By William Gjebre and Dan Christensen, BrowardBulldog.org
Hammered with “thousands of emails and hundreds of phone calls” from angry police officers across the state, a rookie legislator Thursday withdrew his week-old bill seeking to overhaul Florida’s public retirement plans.
“The purpose of this bill was to get peoples’ attention about what significant, sustainable pension reform can look like,” said Rep. Fredrick Costello, R-Ormond Beach. “I wanted to get the discussion going, and I did.”
Broward Bulldog reported Thursday that HB 303 proposed slashing retirement benefits for state and local government employee. It would have restricted overtime from being used in pension calculations, and shut down Florida’s Deferred Retirement Option Plan (DROP).

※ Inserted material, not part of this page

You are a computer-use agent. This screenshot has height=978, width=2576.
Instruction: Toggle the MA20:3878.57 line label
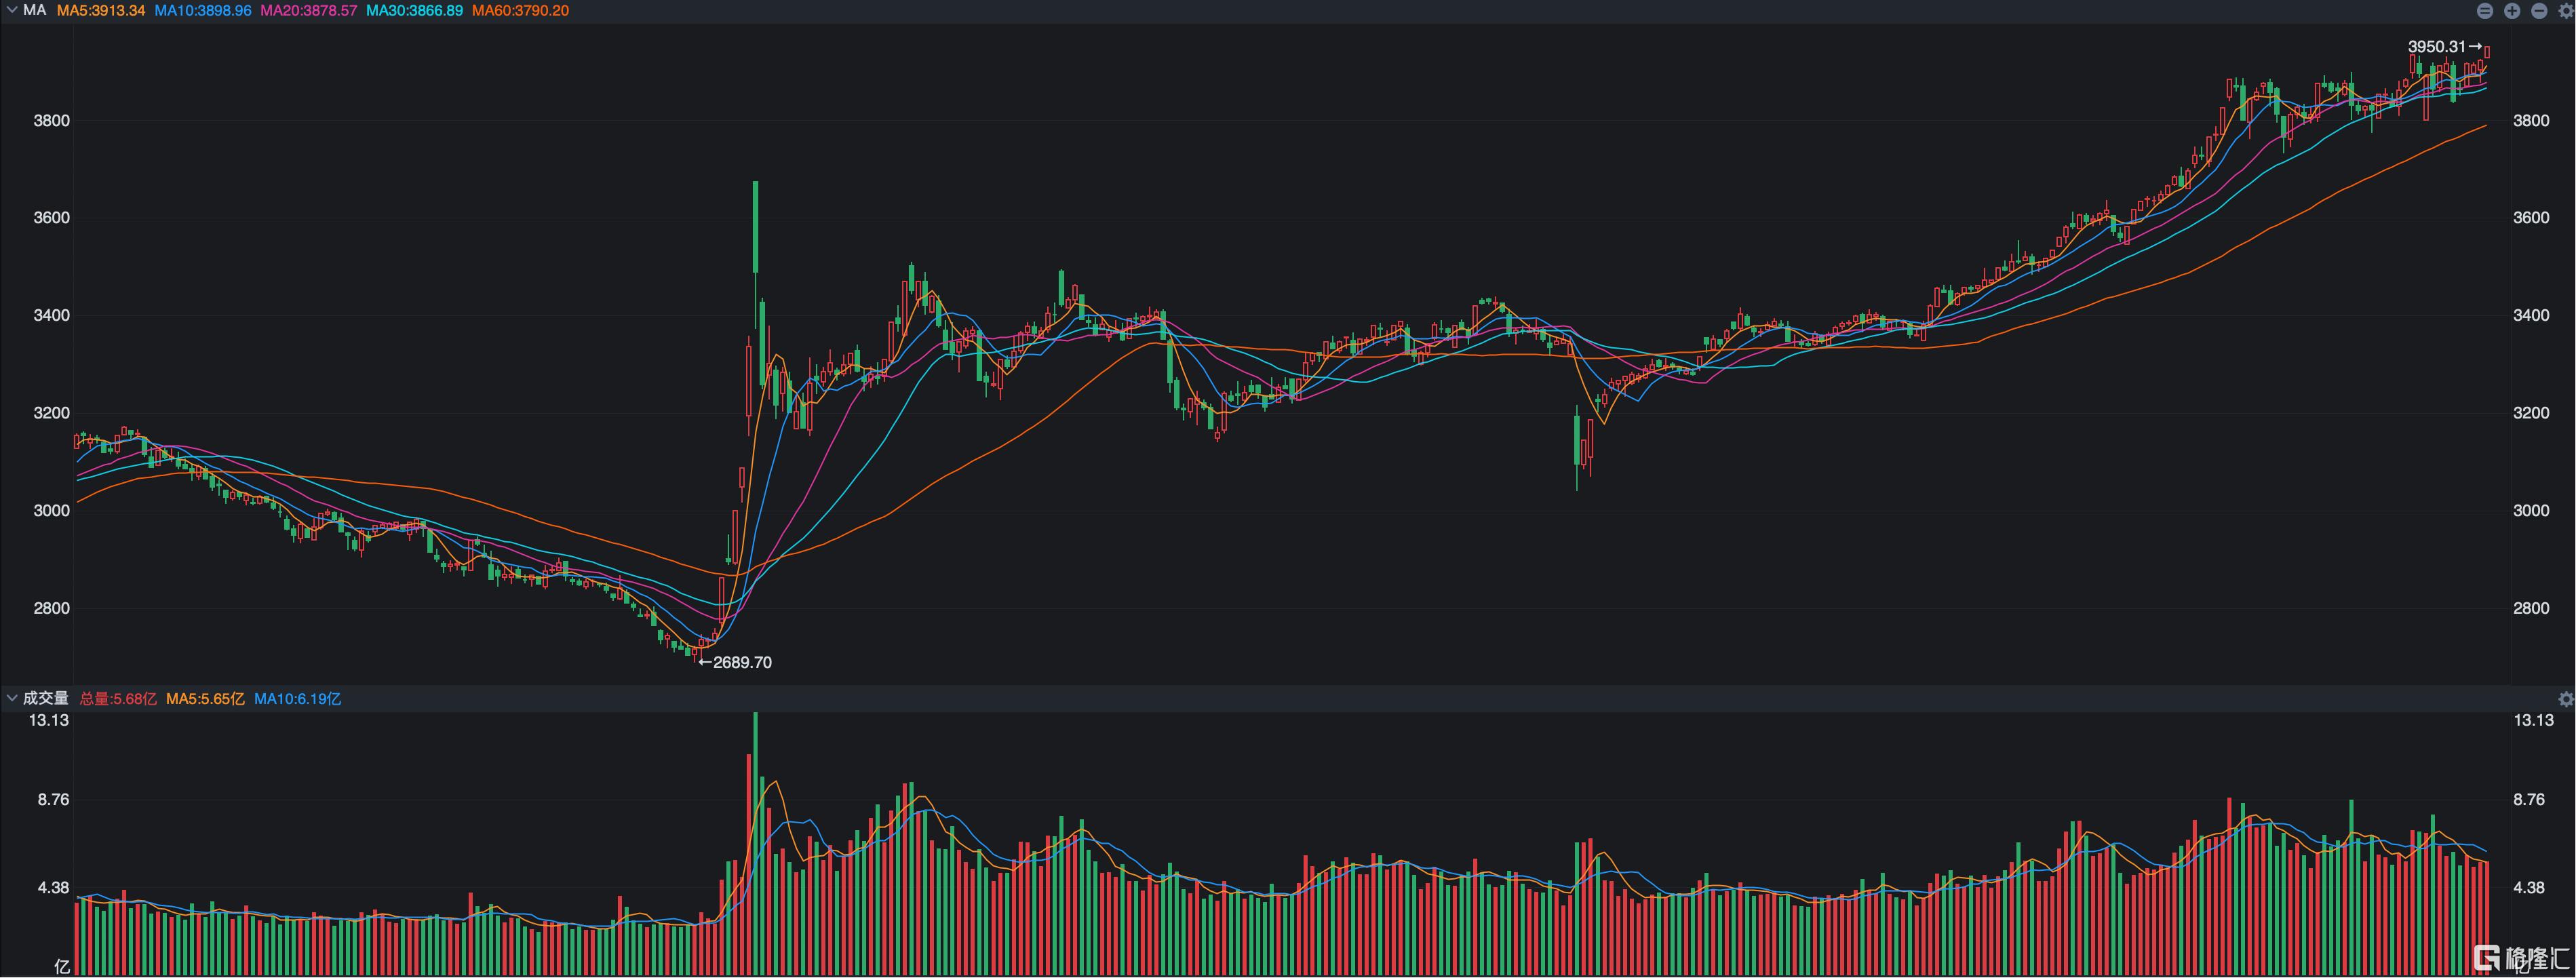(308, 10)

All state employees – including police, firefighters and teachers – and many municipal workers would be affected.
But Thursday afternoon, after meeting with lobbyists for the Florida Police Benevolent Association and the Fraternal Order of Police, Costello emailed the House clerk asking that HB 303 be withdrawn.
“I withdrew it as a show of good faith,” Costello said. “They told me they would come back with significant compromises.”

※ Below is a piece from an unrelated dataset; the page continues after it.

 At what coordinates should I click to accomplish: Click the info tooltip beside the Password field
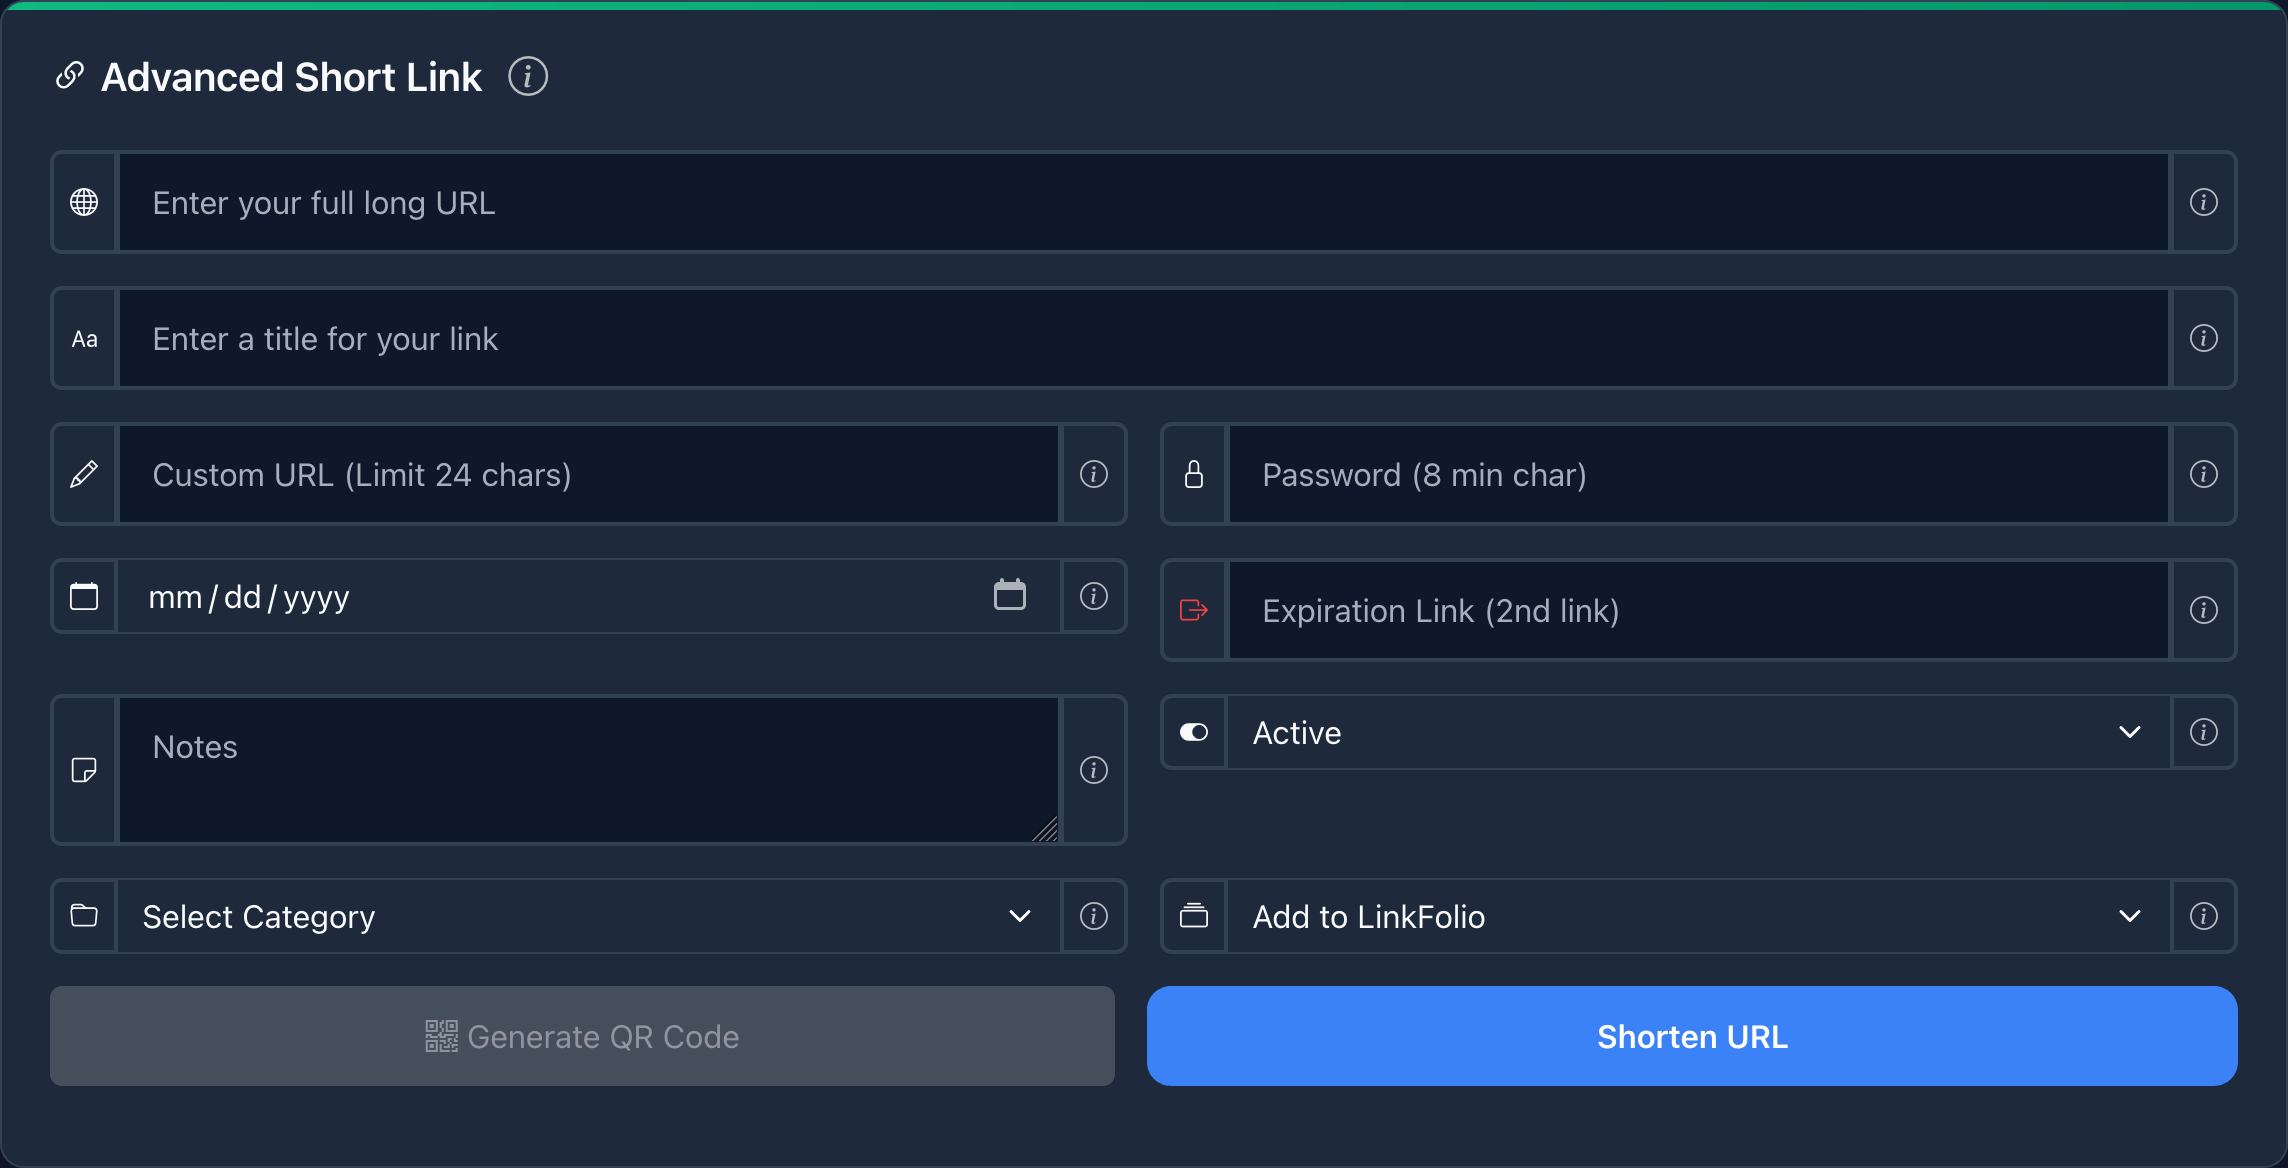[2203, 474]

Others who attended, including PBA Deputy Director Matthew Puckett, could not be reached for comment.
But Jack Lokeinsky, president of the FOP Lodge 31 in Fort Lauderdale, said he was “pleased that it was withdrawn.”
“Who is this guy?” he said, referring to Costello, who served eight years as mayor of Ormond Beach before his election to the House last year. “I’m disgusted that he filed a bill despite all the sentiments against it.”
Lokeinsky predicted, however, “we’re in for more” bills aimed at pension reform. “But maybe,” he added, they “won’t be anything like the nuclear bomb” version filed by Costello.
The rank-and-file’s display show of unity notwithstanding, Costello said union leaders arrived for their meeting knowing their public support has eroded in the wake of the state’s fiscal crisis.
“They told me that because we had filed something so far out there, and because they felt the media and the public is ready for change, they understood that something significant needed to happen and that they were ready to come to the table with some compromises,” Costello said.
No specific concessions were offered. When they are Costello and the unions will take them for review by House Government Operations Subcommittee Chair Jimmy Patronis, R-Panama City.
Police weren’t the bill’s only vocal opponents. The web site of the United Teachers of Dade called the bill “one of the most egregious and devastating proposals for members of the Florida Retirement System.” The union urged its members to contact the Miami-Dade delegation and other legislators to point out the negative impact of the bill.
For his part, Costello said he doesn’t necessarily want the brand of drastic reform he wrote into his 57-page bill. Rather, he said, he seeks “to get rid of the abuses” in the retirement system that he says have allowed some to unfairly benefit.